(SELECTED PASSAGE Opens)

By the time that John Matthew Dwyer LQMP saw Somerton Man, rigor was intense. The post-mortem lividity behind the ears and neck was deep, indicating that the body had not been moved. There was a patch of dried saliva on his cheek, which had run out of his mouth as he slumped to one side and the cigarette fell onto his lapel. Dwyer said that ‘His pupils were smaller and unusual, uneven in outline and about the same size. Certain drugs may be associated with a contraction in the pupils. Even barbiturates may do it, but it is by no means a distinguishing point.’

He added:

Sunburn marks were present up to the level of the crotch, and they were probably from the previous season. The fingers were cyanotic [bluish skin due to low levels of oxygen in the blood], there was sand in the hair but none in the nostrils or mouth. The scalp, skull and brain were normal, except that small vessels not commonly observed in the brain were easily discernable with congestion. There was congestion of the pharynx, and the gullet was covered with a whitening of the superficial layers of the mucosa with a patch of ulceration in the middle of it. The stomach was deeply congested, and there was a superficial redness, most marked in the upper half. Small haemorrhages were present beneath the mucosa. There was congestion in the second half of the duodenum continuing through the third part. There was blood mixed with the food in the stomach.

Both kidneys were congested and the liver contained a great excess of blood. The heart was of normal size and normal in every way. It gave the impression that it was the heart of a man in good physical training. The reason why I say that is that the muscle was quite tough and firm. Both lungs were dark with congestion. The heart, if anything, was contracted.

The spleen was strikingly large and firm, about three times normal size.

The points to which I gave consideration in my summary was the acute gastric haemorrhage, extensive congestion to the liver and spleen, and congestion to the brain.

There was food in the stomach. I would say that food had been in the stomach for up to three or four hours before death. It is difficult to give an opinion on that because if the person is in a state of anxiety, then digestion may be suspended.

I made microscopic examination of the diseases, and there is pigment in it, though I cannot say of which disease. It does not resemble malarial pigment, and I can only keep an open mind on the matter. The blood in the stomach suggested some irritant poison, but on the other hand nothing detectable in the food to my naked eye to make a finding, so I sent specimens of the stomach and its contents, blood and urine for analysis.

(SELECTED PASSAGE Closes)

## TASKS TO CARRY OUT
(a) List every specimen that, according to the post-mortem account of the Somerton Man above, Dwyer sent for analysis.
(b) Carry on the post-mortem account of the Somerton Man from the point where it stops.

(SUPPLIED RECORDS Opens)

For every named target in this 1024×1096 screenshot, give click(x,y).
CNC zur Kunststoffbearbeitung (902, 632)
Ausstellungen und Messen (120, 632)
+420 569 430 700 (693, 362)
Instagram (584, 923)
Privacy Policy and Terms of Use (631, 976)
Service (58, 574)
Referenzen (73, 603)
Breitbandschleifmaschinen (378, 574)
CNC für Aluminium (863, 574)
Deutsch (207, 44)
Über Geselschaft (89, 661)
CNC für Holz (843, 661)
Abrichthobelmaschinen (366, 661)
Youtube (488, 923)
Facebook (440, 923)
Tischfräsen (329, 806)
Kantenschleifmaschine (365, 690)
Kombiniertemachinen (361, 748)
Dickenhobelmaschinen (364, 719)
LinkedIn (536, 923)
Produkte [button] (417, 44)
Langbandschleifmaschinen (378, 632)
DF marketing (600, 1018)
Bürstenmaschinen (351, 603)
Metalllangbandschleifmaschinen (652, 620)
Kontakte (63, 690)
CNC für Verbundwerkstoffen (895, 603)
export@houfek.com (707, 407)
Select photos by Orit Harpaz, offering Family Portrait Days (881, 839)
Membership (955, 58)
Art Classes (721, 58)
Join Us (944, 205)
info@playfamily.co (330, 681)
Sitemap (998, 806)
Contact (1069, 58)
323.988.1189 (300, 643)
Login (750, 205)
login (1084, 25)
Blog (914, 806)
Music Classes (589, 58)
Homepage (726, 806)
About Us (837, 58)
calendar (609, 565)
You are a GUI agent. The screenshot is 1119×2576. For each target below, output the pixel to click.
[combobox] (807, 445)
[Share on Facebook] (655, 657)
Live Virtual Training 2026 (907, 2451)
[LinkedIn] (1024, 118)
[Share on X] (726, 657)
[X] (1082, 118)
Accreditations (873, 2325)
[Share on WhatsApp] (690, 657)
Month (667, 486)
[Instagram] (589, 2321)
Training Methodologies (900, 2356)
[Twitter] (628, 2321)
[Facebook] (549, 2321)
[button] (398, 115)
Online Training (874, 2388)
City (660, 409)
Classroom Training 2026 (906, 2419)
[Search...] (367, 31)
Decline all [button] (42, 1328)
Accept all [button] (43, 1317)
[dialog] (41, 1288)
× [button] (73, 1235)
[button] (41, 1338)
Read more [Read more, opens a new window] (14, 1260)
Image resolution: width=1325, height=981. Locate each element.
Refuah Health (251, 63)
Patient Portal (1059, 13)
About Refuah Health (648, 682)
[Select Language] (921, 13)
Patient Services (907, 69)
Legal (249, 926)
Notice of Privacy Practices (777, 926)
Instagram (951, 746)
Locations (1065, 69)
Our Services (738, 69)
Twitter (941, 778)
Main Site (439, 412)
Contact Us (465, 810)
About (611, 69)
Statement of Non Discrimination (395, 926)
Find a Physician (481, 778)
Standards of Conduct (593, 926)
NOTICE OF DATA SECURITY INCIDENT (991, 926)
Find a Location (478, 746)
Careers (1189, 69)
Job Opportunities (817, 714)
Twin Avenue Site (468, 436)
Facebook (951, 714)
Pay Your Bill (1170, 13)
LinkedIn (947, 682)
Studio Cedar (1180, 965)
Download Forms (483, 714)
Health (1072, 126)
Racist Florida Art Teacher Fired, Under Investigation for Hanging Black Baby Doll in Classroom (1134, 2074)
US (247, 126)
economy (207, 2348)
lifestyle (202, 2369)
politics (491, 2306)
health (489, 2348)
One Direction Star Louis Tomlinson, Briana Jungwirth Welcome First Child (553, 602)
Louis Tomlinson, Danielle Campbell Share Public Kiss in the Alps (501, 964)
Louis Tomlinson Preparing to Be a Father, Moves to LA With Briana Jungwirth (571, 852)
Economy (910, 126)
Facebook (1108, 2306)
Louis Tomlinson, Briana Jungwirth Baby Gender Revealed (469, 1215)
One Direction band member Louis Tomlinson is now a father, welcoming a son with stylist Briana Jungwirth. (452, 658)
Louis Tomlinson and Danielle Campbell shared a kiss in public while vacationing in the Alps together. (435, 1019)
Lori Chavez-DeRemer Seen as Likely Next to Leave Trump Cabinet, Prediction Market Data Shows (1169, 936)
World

(SUPPLIED RECORDS Closes)

## EXERCISE RESULTS
(a) The stomach, the stomach's contents, blood, and urine.

(b)
So far, what the learned doctor appears to be saying is that there was some poison present but that he observed no poisonous matter – leaves, herbs, toadstools, berries, dyes, ground glass – in the stomach contents. Those contents are interesting precisely because they are there. Irritant poisons, even alcohol, usually announce themselves by violent vomiting, until the person has thrown up the entire contents of their stomach and are just vomiting bile. One recalls the dreadful wines of one’s youth – I particularly have it in for Yalumba Autumn Brown Sherry but other contenders are Blackberry Nip, Cold Duck and a certain chianti derived from vines grown on the cold, polluted side of a Tuscan hill, which turned the lips purple. One starts throwing up and continues to eject liver, lights and everything one has eaten since primary school, including breast milk. Since Somerton Man had the remains of a pastie still in his tummy, there is no way he died of an ordinary irritant poison, not with all that starch and potato and pastry in his belly.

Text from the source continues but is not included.